Now that we've seen the differences, the final API to look at is DbgUiConvertStateChangeStructure, which is responsible for doing these modifications and fixups:
/* Thread exited */
case DbgExitThreadStateChange:
/* Write the Win32 debug code and the exit status */
DebugEvent->dwDebugEventCode = EXIT_THREAD_DEBUG_EVENT;
DebugEvent->u.ExitThread.dwExitCode =
WaitStateChange->StateInfo.ExitThread.ExitStatus;
break;
/* Process exited */
case DbgExitProcessStateChange:
/* Write the Win32 debug code and the exit status */
DebugEvent->dwDebugEventCode = EXIT_PROCESS_DEBUG_EVENT;
DebugEvent->u.ExitProcess.dwExitCode =
WaitStateChange->StateInfo.ExitProcess.ExitStatus;
break;
/* Any sort of exception */
case DbgExceptionStateChange:
case DbgBreakpointStateChange:
case DbgSingleStepStateChange:
/* Check if this was a debug print */
if (WaitStateChange->StateInfo.Exception.ExceptionRecord.
ExceptionCode == DBG_PRINTEXCEPTION_C)
{
/* Set the Win32 code */
DebugEvent->dwDebugEventCode = OUTPUT_DEBUG_STRING_EVENT;
/* Copy debug string information */
DebugEvent->u.DebugString.lpDebugStringData =
(PVOID)WaitStateChange->
StateInfo.Exception.ExceptionRecord.
ExceptionInformation[1];
DebugEvent->u.DebugString.nDebugStringLength =
WaitStateChange->StateInfo.Exception.ExceptionRecord.
ExceptionInformation[0];
DebugEvent->u.DebugString.fUnicode = FALSE;
}
else if (WaitStateChange->StateInfo.Exception.ExceptionRecord.

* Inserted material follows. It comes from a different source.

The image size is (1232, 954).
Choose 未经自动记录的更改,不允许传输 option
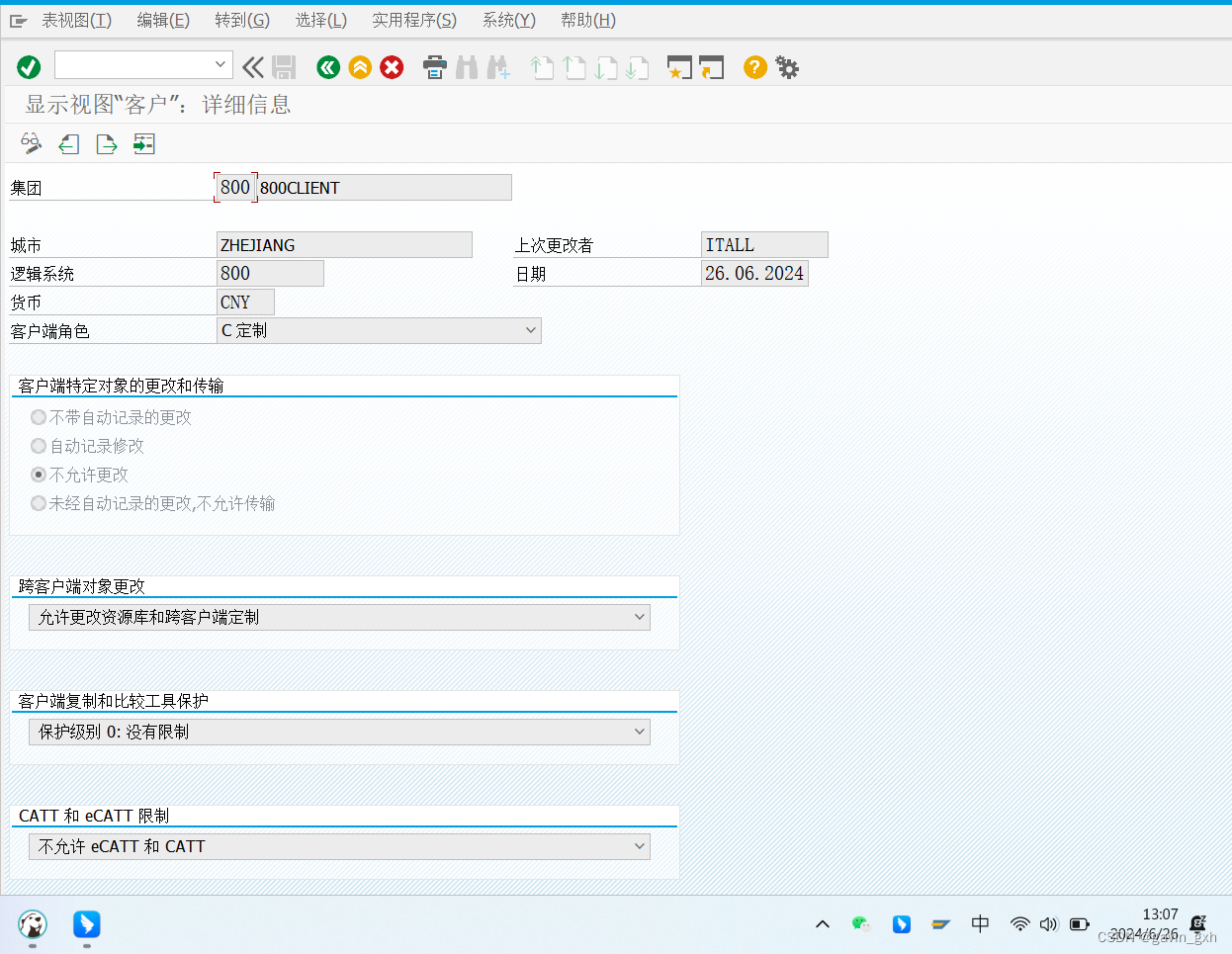(38, 503)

ExceptionCode == DBG_RIPEXCEPTION)
{
/* Set the Win32 code */
DebugEvent->dwDebugEventCode = RIP_EVENT;
/* Set exception information */
DebugEvent->u.RipInfo.dwType =
WaitStateChange->StateInfo.Exception.ExceptionRecord.
ExceptionInformation[1];
DebugEvent->u.RipInfo.dwError =
WaitStateChange->StateInfo.Exception.ExceptionRecord.
ExceptionInformation[0];
}
else
{
/* Otherwise, this is a debug event, copy info over */
DebugEvent->dwDebugEventCode = EXCEPTION_DEBUG_EVENT;
DebugEvent->u.Exception.ExceptionRecord =
WaitStateChange->StateInfo.Exception.ExceptionRecord;
DebugEvent->u.Exception.dwFirstChance =
WaitStateChange->StateInfo.Exception.FirstChance;
}
break;
/* DLL Load */
case DbgLoadDllStateChange :
/* Set the Win32 debug code */
DebugEvent->dwDebugEventCode = LOAD_DLL_DEBUG_EVENT;
/* Copy the rest of the data */
DebugEvent->u.LoadDll.lpBaseOfDll =
WaitStateChange->StateInfo.LoadDll.BaseOfDll;
DebugEvent->u.LoadDll.hFile =
WaitStateChange->StateInfo.LoadDll.FileHandle;
DebugEvent->u.LoadDll.dwDebugInfoFileOffset =
WaitStateChange->StateInfo.LoadDll.DebugInfoFileOffset;
DebugEvent->u.LoadDll.nDebugInfoSize =
WaitStateChange->StateInfo.LoadDll.DebugInfoSize;
/* Open the thread */
InitializeObjectAttributes(&ObjectAttributes, NULL, 0, NULL, NULL);
Status = NtOpenThread(&ThreadHandle,
THREAD_QUERY_INFORMATION,
&ObjectAttributes,
&WaitStateChange->AppClientId);
if (NT_SUCCESS(Status))
{
/* Query thread information */
Status = NtQueryInformationThread(ThreadHandle,
ThreadBasicInformation,
&ThreadBasicInfo,
sizeof(ThreadBasicInfo),
NULL);
NtClose(ThreadHandle);
}
/* Check if we got thread information */
if (NT_SUCCESS(Status))
{
/* Save the image name from the TIB */
DebugEvent->u.LoadDll.lpImageName =
&((PTEB)ThreadBasicInfo.TebBaseAddress)->
Tib.ArbitraryUserPointer;
}
else
{
/* Otherwise, no name */
DebugEvent->u.LoadDll.lpImageName = NULL;
}
/* Set Win32 code and DLL Base */
DebugEvent->dwDebugEventCode = UNLOAD_DLL_DEBUG_EVENT;
DebugEvent->u.UnloadDll.lpBaseOfDll =
WaitStateChange->StateInfo.UnloadDll.BaseAddress;
break;
Let's take a look at the interesting fixups. First of all, the lack of a TEB pointer is easily fixed by calling NtQueryInformationThread with the ThreadBasicInformation type, which returns, among other things, a pointer to the TEB, which is then saved in the Win32 structure. As for Debug Strings, the API analyzes the exception code and looks for DBG_PRINTEXCEPTION_C, which has a specific exception record that is parsed and converted into a debug string output.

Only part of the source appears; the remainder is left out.